British explorer & soldier (1905-1980)

Quintin Theodore Petroc Molesworth Riley (27 October 1905 – 25 December 1980) was a British Arctic explorer who was awarded the Polar Medal.

==Biography==
Quintin Riley was born in 1905 in Little Petherick, Cornwall, the youngest son of the eminent Anglo-Catholic layman, Athelstan Riley. He was educated at Lancing College, where he met Gino Watkins (1907–1932). He continued his education at Pembroke College, Cambridge, where he graduated in 1927.

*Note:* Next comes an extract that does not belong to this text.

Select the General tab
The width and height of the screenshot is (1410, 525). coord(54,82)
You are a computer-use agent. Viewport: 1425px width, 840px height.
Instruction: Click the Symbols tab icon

In 1930–31 Riley joined the British Arctic Air Route Expedition as a meteorologist. This expedition consisted in a team of fourteen men led by Watkins with the mission to survey and monitor weather conditions in the little explored east coast of Greenland. Barely a year later Riley returned to Greenland with the smaller 1932-33 East Greenland Expedition, led by Watkins as well. He was one of the only three remaining team members following Watkin's death at Tuttilik Fjord.

Riley next joined the 1934-1937 British Graham Land Expedition led by his former Greenland teammate John Rymill. In 1938 Riley joined the Royal Naval Volunteer Reserve and became active in Norway and Iceland – among other places – during World War II. Towards the end of WW2, Riley was appointed Commanding Officer of No. 30 Commando – the brainchild of Commander Ian Fleming.

Riley died in a road accident on Christmas Day 1980 while he was living in retirement in Essex.

==Honours==
The Riley Glacier in Palmer Land, Antarctica, was named after him.